WHAT YOU WILL DO: Lay out the lines below as a Markdown table with the columns "Nr" and "Line", one row per line, skipping blank lines.

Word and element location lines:
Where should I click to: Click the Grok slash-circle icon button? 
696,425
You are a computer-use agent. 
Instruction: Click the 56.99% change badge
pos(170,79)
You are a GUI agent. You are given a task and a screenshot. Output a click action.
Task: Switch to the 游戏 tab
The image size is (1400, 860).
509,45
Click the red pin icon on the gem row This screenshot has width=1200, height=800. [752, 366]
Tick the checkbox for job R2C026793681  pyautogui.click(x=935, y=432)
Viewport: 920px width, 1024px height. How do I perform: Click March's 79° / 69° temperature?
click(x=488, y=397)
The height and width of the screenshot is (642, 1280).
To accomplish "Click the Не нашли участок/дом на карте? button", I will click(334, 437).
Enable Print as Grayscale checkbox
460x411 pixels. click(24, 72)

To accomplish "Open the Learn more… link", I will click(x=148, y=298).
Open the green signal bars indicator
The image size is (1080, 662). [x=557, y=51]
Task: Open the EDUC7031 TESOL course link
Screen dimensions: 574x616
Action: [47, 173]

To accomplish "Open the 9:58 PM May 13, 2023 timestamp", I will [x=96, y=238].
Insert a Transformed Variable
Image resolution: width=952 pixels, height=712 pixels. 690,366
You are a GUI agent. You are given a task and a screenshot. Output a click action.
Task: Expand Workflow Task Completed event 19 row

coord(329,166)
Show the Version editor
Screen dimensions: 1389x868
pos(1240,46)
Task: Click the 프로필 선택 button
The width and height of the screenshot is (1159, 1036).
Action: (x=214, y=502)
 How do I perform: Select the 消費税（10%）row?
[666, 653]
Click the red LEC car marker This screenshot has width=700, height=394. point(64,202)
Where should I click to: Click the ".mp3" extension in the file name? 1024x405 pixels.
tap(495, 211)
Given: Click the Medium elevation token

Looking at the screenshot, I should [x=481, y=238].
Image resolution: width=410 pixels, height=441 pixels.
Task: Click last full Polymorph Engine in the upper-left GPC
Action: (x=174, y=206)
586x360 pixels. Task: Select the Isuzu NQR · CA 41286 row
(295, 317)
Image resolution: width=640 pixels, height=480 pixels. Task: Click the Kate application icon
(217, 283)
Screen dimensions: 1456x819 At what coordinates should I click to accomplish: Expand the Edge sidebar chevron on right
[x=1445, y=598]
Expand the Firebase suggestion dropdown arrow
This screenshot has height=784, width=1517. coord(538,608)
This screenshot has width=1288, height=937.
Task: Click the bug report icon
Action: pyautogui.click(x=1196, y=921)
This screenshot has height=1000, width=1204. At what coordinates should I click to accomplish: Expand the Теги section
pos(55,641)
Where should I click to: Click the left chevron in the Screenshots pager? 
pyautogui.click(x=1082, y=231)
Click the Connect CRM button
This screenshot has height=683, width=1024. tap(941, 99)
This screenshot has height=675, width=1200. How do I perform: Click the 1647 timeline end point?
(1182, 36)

FULL RESPONSE:
| Nr | Line |
|---|---|
| 1 | Where should I click to: Click the Grok slash-circle icon button?  |
| 2 | 696,425 |
| 3 | You are a computer-use agent.  |
| 4 | Instruction: Click the 56.99% change badge |
| 5 | pos(170,79) |
| 6 | You are a GUI agent. You are given a task and a screenshot. Output a click action. |
| 7 | Task: Switch to the 游戏 tab |
| 8 | The image size is (1400, 860). |
| 9 | 509,45 |
| 10 | Click the red pin icon on the gem row This screenshot has width=1200, height=800. [752, 366] |
| 11 | Tick the checkbox for job R2C026793681  pyautogui.click(x=935, y=432) |
| 12 | Viewport: 920px width, 1024px height. How do I perform: Click March's 79° / 69° temperature? |
| 13 | click(x=488, y=397) |
| 14 | The height and width of the screenshot is (642, 1280). |
| 15 | To accomplish "Click the Не нашли участок/дом на карте? button", I will click(334, 437). |
| 16 | Enable Print as Grayscale checkbox |
| 17 | 460x411 pixels. click(24, 72) |
| 18 | To accomplish "Open the Learn more… link", I will click(x=148, y=298). |
| 19 | Open the green signal bars indicator |
| 20 | The image size is (1080, 662). [x=557, y=51] |
| 21 | Task: Open the EDUC7031 TESOL course link |
| 22 | Screen dimensions: 574x616 |
| 23 | Action: [47, 173] |
| 24 | To accomplish "Open the 9:58 PM May 13, 2023 timestamp", I will [x=96, y=238]. |
| 25 | Insert a Transformed Variable |
| 26 | Image resolution: width=952 pixels, height=712 pixels. 690,366 |
| 27 | You are a GUI agent. You are given a task and a screenshot. Output a click action. |
| 28 | Task: Expand Workflow Task Completed event 19 row |
| 29 | coord(329,166) |
| 30 | Show the Version editor |
| 31 | Screen dimensions: 1389x868 |
| 32 | pos(1240,46) |
| 33 | Task: Click the 프로필 선택 button |
| 34 | The width and height of the screenshot is (1159, 1036). |
| 35 | Action: (x=214, y=502) |
| 36 |  How do I perform: Select the 消費税（10%）row? |
| 37 | [666, 653] |
| 38 | Click the red LEC car marker This screenshot has width=700, height=394. point(64,202) |
| 39 | Where should I click to: Click the ".mp3" extension in the file name? 1024x405 pixels. |
| 40 | tap(495, 211) |
| 41 | Given: Click the Medium elevation token |
| 42 | Looking at the screenshot, I should [x=481, y=238]. |
| 43 | Image resolution: width=410 pixels, height=441 pixels. |
| 44 | Task: Click last full Polymorph Engine in the upper-left GPC |
| 45 | Action: (x=174, y=206) |
| 46 | 586x360 pixels. Task: Select the Isuzu NQR · CA 41286 row |
| 47 | (295, 317) |
| 48 | Image resolution: width=640 pixels, height=480 pixels. Task: Click the Kate application icon |
| 49 | (217, 283) |
| 50 | Screen dimensions: 1456x819 At what coordinates should I click to accomplish: Expand the Edge sidebar chevron on right |
| 51 | [x=1445, y=598] |
| 52 | Expand the Firebase suggestion dropdown arrow |
| 53 | This screenshot has height=784, width=1517. coord(538,608) |
| 54 | This screenshot has width=1288, height=937. |
| 55 | Task: Click the bug report icon |
| 56 | Action: pyautogui.click(x=1196, y=921) |
| 57 | This screenshot has height=1000, width=1204. At what coordinates should I click to accomplish: Expand the Теги section |
| 58 | pos(55,641) |
| 59 | Where should I click to: Click the left chevron in the Screenshots pager?  |
| 60 | pyautogui.click(x=1082, y=231) |
| 61 | Click the Connect CRM button |
| 62 | This screenshot has height=683, width=1024. tap(941, 99) |
| 63 | This screenshot has height=675, width=1200. How do I perform: Click the 1647 timeline end point? |
| 64 | (1182, 36) |